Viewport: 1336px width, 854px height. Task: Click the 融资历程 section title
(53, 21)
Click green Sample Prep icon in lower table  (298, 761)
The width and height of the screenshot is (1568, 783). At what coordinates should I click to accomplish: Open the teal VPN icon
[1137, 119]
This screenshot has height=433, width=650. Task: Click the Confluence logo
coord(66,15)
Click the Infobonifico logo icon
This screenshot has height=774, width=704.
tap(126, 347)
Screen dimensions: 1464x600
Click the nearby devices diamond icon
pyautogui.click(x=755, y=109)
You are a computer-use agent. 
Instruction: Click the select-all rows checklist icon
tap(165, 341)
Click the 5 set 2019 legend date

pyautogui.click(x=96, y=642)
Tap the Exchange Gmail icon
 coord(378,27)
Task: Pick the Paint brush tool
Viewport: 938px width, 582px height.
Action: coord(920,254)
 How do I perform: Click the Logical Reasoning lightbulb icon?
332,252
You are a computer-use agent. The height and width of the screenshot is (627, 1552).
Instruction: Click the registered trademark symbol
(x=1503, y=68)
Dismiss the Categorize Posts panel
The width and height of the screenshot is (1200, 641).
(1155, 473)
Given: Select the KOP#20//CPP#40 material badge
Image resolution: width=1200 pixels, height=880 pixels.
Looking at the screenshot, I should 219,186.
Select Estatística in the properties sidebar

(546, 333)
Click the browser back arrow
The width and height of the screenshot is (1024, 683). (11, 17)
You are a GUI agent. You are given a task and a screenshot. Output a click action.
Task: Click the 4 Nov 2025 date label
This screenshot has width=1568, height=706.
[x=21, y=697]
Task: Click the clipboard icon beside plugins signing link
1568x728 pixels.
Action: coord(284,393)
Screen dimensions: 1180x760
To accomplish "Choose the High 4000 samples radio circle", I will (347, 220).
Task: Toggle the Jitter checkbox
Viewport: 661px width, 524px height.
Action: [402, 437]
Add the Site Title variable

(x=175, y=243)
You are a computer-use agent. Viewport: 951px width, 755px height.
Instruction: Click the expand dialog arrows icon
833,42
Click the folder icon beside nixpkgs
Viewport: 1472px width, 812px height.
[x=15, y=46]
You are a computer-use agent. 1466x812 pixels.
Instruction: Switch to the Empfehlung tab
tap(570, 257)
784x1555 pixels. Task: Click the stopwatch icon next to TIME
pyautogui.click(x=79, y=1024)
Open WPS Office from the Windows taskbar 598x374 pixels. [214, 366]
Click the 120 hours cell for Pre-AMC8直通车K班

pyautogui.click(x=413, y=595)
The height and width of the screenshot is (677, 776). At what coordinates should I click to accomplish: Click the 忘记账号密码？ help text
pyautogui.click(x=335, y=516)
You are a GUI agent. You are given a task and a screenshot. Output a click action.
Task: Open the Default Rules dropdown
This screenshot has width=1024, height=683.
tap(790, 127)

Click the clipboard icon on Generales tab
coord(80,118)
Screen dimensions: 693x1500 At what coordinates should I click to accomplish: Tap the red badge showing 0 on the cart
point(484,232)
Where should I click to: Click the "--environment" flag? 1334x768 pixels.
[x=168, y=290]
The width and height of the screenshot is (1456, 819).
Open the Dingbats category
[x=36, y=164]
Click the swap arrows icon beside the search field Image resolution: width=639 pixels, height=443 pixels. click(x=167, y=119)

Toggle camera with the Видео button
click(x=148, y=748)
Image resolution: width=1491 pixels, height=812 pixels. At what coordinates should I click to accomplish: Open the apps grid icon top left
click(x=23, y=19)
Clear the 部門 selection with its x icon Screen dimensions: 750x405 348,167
= = = =
_What you are asked to do_.
Reproduce all of the records above, replacing "clipboard icon" with "copy icon" wherever it occurs and keeping everything else the same.

_Right answer_.
Viewport: 1336px width, 854px height. Task: Click the 融资历程 section title
(53, 21)
Click green Sample Prep icon in lower table  (298, 761)
The width and height of the screenshot is (1568, 783). At what coordinates should I click to accomplish: Open the teal VPN icon
[1137, 119]
This screenshot has height=433, width=650. Task: Click the Confluence logo
coord(66,15)
Click the Infobonifico logo icon
This screenshot has height=774, width=704.
tap(126, 347)
Screen dimensions: 1464x600
Click the nearby devices diamond icon
pyautogui.click(x=755, y=109)
You are a computer-use agent. 
Instruction: Click the select-all rows checklist icon
tap(165, 341)
Click the 5 set 2019 legend date

pyautogui.click(x=96, y=642)
Tap the Exchange Gmail icon
 coord(378,27)
Task: Pick the Paint brush tool
Viewport: 938px width, 582px height.
Action: coord(920,254)
 How do I perform: Click the Logical Reasoning lightbulb icon?
332,252
You are a computer-use agent. The height and width of the screenshot is (627, 1552).
Instruction: Click the registered trademark symbol
(x=1503, y=68)
Dismiss the Categorize Posts panel
The width and height of the screenshot is (1200, 641).
(1155, 473)
Given: Select the KOP#20//CPP#40 material badge
Image resolution: width=1200 pixels, height=880 pixels.
Looking at the screenshot, I should 219,186.
Select Estatística in the properties sidebar

(546, 333)
Click the browser back arrow
The width and height of the screenshot is (1024, 683). (11, 17)
You are a GUI agent. You are given a task and a screenshot. Output a click action.
Task: Click the 4 Nov 2025 date label
This screenshot has width=1568, height=706.
[x=21, y=697]
Task: Click the copy icon beside plugins signing link
1568x728 pixels.
Action: coord(284,393)
Screen dimensions: 1180x760
To accomplish "Choose the High 4000 samples radio circle", I will (347, 220).
Task: Toggle the Jitter checkbox
Viewport: 661px width, 524px height.
Action: [402, 437]
Add the Site Title variable

(x=175, y=243)
You are a computer-use agent. Viewport: 951px width, 755px height.
Instruction: Click the expand dialog arrows icon
833,42
Click the folder icon beside nixpkgs
Viewport: 1472px width, 812px height.
[x=15, y=46]
You are a computer-use agent. 1466x812 pixels.
Instruction: Switch to the Empfehlung tab
tap(570, 257)
784x1555 pixels. Task: Click the stopwatch icon next to TIME
pyautogui.click(x=79, y=1024)
Open WPS Office from the Windows taskbar 598x374 pixels. [214, 366]
Click the 120 hours cell for Pre-AMC8直通车K班

pyautogui.click(x=413, y=595)
The height and width of the screenshot is (677, 776). At what coordinates should I click to accomplish: Click the 忘记账号密码？ help text
pyautogui.click(x=335, y=516)
You are a GUI agent. You are given a task and a screenshot. Output a click action.
Task: Open the Default Rules dropdown
This screenshot has width=1024, height=683.
tap(790, 127)

Click the copy icon on Generales tab
coord(80,118)
Screen dimensions: 693x1500 At what coordinates should I click to accomplish: Tap the red badge showing 0 on the cart
point(484,232)
Where should I click to: Click the "--environment" flag? 1334x768 pixels.
[x=168, y=290]
The width and height of the screenshot is (1456, 819).
Open the Dingbats category
[x=36, y=164]
Click the swap arrows icon beside the search field Image resolution: width=639 pixels, height=443 pixels. click(x=167, y=119)

Toggle camera with the Видео button
click(x=148, y=748)
Image resolution: width=1491 pixels, height=812 pixels. At what coordinates should I click to accomplish: Open the apps grid icon top left
click(x=23, y=19)
Clear the 部門 selection with its x icon Screen dimensions: 750x405 348,167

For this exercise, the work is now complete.